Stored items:
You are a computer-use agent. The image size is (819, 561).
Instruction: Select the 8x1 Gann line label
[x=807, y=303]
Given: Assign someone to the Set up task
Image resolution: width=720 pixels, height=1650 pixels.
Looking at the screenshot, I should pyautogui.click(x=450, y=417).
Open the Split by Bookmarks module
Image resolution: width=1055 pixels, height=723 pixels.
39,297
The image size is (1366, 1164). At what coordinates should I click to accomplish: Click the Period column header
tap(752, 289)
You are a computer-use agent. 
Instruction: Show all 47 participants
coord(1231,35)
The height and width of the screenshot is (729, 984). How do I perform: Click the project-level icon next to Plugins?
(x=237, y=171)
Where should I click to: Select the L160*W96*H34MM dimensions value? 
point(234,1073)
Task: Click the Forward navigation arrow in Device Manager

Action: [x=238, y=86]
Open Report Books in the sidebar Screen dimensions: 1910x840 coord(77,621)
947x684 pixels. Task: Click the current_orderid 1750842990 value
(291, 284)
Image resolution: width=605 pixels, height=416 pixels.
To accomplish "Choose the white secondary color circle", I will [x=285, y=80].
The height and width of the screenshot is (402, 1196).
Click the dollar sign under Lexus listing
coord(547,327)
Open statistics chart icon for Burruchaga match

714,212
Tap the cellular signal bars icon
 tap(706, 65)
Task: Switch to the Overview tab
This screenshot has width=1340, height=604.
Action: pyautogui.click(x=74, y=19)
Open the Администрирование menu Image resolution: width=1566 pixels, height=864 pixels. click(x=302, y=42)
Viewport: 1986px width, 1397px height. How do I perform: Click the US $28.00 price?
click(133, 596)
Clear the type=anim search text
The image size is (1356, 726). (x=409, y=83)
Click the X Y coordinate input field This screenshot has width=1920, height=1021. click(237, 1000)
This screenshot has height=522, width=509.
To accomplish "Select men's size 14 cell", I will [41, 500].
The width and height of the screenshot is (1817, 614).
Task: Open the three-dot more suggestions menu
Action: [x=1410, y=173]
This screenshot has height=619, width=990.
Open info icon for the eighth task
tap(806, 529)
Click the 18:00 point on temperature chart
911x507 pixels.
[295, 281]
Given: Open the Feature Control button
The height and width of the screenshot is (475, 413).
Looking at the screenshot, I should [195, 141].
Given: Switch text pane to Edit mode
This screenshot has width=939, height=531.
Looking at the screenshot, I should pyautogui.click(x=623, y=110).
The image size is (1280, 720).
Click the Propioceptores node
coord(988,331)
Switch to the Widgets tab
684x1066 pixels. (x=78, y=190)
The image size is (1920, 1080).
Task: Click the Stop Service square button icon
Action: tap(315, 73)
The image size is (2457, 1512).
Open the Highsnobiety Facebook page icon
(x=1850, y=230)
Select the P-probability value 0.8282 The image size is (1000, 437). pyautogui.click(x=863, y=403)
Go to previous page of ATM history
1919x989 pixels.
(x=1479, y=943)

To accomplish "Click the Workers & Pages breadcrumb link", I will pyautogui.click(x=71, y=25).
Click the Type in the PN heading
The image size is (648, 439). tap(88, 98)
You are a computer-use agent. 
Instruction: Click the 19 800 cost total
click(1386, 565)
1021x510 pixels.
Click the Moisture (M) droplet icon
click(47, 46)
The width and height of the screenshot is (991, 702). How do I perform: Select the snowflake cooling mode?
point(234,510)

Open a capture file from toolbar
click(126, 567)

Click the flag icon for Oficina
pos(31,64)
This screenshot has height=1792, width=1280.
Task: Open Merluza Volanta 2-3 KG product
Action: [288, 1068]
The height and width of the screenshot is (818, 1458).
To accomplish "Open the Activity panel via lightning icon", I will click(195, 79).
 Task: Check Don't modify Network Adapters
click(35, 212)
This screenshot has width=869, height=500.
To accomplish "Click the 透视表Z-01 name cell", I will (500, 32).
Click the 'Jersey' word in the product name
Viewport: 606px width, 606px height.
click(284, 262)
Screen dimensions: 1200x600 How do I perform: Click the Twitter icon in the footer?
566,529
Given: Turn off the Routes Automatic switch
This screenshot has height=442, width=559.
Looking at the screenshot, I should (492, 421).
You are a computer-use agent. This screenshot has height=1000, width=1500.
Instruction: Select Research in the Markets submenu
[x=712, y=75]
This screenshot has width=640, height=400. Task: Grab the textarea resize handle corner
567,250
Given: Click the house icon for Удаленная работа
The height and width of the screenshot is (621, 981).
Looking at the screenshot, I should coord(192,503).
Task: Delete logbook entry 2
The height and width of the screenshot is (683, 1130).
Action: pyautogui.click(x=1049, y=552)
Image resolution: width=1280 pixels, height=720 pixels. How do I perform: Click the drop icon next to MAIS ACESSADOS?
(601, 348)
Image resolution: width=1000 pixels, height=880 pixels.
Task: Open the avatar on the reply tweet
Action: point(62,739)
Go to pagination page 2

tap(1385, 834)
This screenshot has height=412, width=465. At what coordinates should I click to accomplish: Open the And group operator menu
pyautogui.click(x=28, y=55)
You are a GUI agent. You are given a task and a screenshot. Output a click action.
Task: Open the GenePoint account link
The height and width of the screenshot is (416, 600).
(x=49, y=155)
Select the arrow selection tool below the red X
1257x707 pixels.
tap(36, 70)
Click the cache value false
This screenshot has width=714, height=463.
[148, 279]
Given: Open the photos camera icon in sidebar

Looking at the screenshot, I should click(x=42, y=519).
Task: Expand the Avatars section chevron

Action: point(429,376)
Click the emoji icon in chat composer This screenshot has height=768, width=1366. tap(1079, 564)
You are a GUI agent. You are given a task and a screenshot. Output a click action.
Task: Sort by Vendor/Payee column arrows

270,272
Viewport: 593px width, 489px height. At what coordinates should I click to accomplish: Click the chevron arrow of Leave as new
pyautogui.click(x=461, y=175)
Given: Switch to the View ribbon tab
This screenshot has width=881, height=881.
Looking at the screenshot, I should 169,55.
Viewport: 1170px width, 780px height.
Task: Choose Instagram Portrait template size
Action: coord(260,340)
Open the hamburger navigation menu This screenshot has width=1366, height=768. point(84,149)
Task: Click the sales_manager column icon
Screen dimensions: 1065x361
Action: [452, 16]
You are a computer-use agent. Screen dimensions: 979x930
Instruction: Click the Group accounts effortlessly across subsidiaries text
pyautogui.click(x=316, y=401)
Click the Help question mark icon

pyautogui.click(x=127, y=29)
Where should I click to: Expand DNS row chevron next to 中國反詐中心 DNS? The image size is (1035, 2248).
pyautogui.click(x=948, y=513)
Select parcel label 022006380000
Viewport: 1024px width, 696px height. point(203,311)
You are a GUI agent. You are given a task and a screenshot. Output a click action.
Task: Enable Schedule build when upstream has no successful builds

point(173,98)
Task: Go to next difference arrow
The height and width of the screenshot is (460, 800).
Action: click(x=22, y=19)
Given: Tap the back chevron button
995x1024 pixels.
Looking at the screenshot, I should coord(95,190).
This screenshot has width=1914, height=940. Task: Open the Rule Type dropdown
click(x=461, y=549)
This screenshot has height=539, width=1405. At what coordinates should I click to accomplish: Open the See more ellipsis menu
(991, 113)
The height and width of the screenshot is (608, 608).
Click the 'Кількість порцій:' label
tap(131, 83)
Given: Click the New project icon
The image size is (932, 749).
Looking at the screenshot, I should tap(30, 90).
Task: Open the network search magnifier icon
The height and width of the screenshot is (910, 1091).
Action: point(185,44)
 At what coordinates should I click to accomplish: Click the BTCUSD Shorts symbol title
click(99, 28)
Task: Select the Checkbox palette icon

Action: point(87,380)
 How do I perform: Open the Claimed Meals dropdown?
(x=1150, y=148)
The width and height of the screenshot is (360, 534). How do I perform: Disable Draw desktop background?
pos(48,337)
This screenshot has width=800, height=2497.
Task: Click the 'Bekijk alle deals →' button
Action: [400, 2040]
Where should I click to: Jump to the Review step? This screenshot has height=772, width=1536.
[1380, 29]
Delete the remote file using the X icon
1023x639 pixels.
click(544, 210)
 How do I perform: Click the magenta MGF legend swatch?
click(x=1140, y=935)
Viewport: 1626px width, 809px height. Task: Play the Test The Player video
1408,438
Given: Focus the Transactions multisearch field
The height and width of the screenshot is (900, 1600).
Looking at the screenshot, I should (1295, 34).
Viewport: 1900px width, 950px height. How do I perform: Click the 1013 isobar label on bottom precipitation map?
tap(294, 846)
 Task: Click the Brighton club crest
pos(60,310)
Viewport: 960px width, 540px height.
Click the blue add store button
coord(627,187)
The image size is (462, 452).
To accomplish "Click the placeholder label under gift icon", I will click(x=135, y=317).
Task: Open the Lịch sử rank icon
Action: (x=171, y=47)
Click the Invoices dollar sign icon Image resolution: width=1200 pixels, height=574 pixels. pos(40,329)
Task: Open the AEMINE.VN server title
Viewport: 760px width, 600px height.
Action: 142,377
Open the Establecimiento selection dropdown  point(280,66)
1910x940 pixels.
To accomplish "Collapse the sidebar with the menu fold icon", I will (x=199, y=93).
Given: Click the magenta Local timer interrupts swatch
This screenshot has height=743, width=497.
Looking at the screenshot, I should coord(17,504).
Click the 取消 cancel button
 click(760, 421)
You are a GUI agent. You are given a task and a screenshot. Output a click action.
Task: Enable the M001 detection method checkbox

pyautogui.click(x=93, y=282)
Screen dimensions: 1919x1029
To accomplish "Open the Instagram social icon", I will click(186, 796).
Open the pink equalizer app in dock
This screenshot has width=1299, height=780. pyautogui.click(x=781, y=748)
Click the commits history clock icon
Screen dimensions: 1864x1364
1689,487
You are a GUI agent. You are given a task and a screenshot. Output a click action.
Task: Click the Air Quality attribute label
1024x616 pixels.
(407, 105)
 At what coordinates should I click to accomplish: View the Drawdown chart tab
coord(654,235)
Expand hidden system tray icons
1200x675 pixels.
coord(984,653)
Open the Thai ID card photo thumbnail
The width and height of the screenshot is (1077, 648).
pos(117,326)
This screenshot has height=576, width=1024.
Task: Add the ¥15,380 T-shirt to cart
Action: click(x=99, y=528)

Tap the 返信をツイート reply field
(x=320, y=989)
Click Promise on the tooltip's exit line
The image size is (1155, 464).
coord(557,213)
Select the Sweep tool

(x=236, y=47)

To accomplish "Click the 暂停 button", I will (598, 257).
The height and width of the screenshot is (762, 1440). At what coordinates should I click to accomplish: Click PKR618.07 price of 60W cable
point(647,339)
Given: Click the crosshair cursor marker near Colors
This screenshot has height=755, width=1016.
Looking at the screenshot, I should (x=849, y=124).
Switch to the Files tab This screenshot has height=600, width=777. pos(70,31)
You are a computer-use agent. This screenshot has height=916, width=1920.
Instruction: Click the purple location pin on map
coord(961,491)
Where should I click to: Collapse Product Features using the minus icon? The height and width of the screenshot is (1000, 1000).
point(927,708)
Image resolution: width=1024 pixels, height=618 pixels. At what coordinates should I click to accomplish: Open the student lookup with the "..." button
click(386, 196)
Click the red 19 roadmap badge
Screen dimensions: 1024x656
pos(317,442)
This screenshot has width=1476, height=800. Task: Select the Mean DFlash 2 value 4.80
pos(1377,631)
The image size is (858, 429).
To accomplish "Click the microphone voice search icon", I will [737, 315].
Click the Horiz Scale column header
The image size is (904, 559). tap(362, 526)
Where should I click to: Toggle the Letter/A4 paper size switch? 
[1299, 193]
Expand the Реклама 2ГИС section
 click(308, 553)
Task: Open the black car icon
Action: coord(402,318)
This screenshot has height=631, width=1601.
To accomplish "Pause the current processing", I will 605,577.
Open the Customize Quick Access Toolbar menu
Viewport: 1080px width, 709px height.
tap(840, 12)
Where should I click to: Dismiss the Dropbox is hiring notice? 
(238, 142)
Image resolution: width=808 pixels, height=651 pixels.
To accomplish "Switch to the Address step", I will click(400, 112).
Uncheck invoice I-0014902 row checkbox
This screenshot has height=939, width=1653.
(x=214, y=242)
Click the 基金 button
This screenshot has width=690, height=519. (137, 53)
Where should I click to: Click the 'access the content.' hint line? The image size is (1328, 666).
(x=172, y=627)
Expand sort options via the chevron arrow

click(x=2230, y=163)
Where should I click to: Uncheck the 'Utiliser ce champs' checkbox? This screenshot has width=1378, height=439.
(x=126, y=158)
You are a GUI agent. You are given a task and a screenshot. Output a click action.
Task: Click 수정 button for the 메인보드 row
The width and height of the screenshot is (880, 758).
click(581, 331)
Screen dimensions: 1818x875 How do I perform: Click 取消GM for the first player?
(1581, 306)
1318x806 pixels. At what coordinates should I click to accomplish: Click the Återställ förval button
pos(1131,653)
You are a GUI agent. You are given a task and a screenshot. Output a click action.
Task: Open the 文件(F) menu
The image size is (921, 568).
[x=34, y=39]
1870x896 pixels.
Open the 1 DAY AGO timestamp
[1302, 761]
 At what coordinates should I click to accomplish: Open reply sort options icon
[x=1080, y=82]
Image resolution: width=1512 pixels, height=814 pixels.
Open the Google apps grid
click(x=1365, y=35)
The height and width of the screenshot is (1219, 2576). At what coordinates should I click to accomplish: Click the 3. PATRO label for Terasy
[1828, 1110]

> [Problem requirements]: Show every line of the data that includes the string "computer".

> [Exercise result]:
You are a computer-use agent. The image size is (819, 561).
You are a computer-use agent. 
You are a computer-use agent. 
You are a computer-use agent. This screenshot has height=1000, width=1500.
You are a computer-use agent. Screen dimensions: 979x930
You are a computer-use agent. This screenshot has height=916, width=1920.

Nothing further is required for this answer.